Die turbulenteste Komposition dieses Albums ist The Fear of the Lord. Das im Programmheft (vielleicht von Rutter selbst verfasst) als „hoch aufgeladen“ beschriebene Werk wurde von dem 83jährigen Howells komponiert und 1976 John Rutter und dem Chor von Clare College Cambridge gewidmet. Der eigenständige Orgelpart, komplizierte Rhythmen und die herben Harmonien stehen im starken Kontrast zum nächsten Anthem Like as the hart desireth the waterbrooks. Auch wenn es in gerade dieser Aufnahme ein paar leichte Intonationstrübungen gibt, ist es durch die opulenten und impressionistischen Orgelharmonien mein Lieblings-Anthem.
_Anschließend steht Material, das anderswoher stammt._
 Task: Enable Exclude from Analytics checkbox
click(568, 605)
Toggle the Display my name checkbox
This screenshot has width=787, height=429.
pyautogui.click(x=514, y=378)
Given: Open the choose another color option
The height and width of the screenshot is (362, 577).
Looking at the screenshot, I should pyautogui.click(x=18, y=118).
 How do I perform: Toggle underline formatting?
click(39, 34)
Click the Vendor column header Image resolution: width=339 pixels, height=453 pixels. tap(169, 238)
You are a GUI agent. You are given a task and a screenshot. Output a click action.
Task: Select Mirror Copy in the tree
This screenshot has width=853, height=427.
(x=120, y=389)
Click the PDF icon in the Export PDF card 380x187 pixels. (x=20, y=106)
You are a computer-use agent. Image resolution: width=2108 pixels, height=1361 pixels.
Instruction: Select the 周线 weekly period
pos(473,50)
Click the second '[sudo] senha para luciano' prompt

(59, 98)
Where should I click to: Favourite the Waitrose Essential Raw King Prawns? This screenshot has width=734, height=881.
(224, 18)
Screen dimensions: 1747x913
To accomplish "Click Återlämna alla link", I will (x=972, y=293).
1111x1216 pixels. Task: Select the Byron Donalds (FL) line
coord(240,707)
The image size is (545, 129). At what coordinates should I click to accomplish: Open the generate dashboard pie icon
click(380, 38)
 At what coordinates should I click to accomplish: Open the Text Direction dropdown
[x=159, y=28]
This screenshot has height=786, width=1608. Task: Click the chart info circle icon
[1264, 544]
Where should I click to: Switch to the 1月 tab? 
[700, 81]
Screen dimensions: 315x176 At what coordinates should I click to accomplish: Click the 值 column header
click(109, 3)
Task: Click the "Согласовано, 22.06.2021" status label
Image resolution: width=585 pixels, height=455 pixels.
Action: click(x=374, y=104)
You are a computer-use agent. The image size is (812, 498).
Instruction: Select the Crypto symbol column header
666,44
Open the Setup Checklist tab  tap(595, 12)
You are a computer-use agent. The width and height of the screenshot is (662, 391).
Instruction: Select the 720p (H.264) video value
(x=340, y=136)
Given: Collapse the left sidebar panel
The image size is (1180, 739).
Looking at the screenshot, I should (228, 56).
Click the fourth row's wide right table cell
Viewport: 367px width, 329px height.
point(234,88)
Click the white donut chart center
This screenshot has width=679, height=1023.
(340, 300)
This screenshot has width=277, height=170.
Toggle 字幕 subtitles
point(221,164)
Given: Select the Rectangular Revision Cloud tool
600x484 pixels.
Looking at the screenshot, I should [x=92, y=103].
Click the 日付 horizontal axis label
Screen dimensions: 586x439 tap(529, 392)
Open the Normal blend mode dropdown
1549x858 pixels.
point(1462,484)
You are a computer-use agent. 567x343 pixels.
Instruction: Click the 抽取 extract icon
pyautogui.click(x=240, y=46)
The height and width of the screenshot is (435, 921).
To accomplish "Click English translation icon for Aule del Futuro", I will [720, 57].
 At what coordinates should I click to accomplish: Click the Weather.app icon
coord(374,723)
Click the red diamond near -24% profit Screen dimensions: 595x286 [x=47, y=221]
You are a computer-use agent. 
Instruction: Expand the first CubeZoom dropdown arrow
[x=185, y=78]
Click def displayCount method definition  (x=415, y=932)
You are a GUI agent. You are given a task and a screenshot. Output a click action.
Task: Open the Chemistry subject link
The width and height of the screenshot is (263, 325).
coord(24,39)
Howells Choral All My Hope beschließt das Album. Er ist der bekannteste von Howells sieben Choralmelodien, und die Melodie selbst trägt den Namen Michael, nach dem Sohn des Komponisten. Die letzte Strophe schließt eine Überstimme von Rutter selbst ein, welche gemäß dem Programmheft „die warme Zustimmung des Komponisten erhielt“

Wie von den Cambridge Singers zu erwarten, bietet das Album wundervollen Gesang. Die Solisten sind exzellent und der Chor singt ausdrucksvoll sowohl an den leisen wie auch an den lauten Stellen. Intonation und Homogenität sind weitgehend fantastisch und jede darin vorkommende Unvollkommenheit ist nur vorübergehend. Der Organist Wayne Marshall spielt geschickt und trägt zum Verdienst der Aufnahme bei, obwohl es Passagen gibt, in denen die Orgel den Chor leicht überdeckt. Es sollte angemerkt werden, dass die Tempi der meisten Werke unter Rutter deutlich schneller als bei anderen sind. Andere Aufnahmen von Howells Requiem und Like as the hart sind wesentlich länger als auf diesem Album. Trotz der Homogenität der Auswahl weisen die Vertonungen eine schöne Bandbreite an Schwierigkeitsstufen auf, von einfacheren Anthems mit vielen unisono-Abschnitten bis hin zu  anspruchsvolleren Werken. Die Zusammenstellung des Albums weist auch ganz ordentliche Kontraste zwischen Tempi und harmonischen Strukturen auf. Das Album ist daher jedem zu empfehlen, der sich auch nur vorübergehend für englische Kirchenmusik interessiert.

Am überzeugendsten ist vielleicht der rote Faden, der alle Interpreten dieser Aufnahme verbindet – eine Verbindung, die von Charles Stanford über dessen Schüler Herbert Howells hin zu einem jungen John Rutter reicht, der mit Howells zusammenarbeitete, und sich von Rutter zu seinem Organisten und seinen Sängern weiterspinnt. Er dient dazu, das kraftvolle Gesamtbild der Chormusik zu veranschaulichen, das sich durch den Lauf der Zeit erstreckt, dem sich die Leser dieser Publikation auf wunderbare Weise ebenso wie Künstler der Chormusik zukünftiger Generationen verbunden wissen, denen wir auf ihrer Reise begegnen.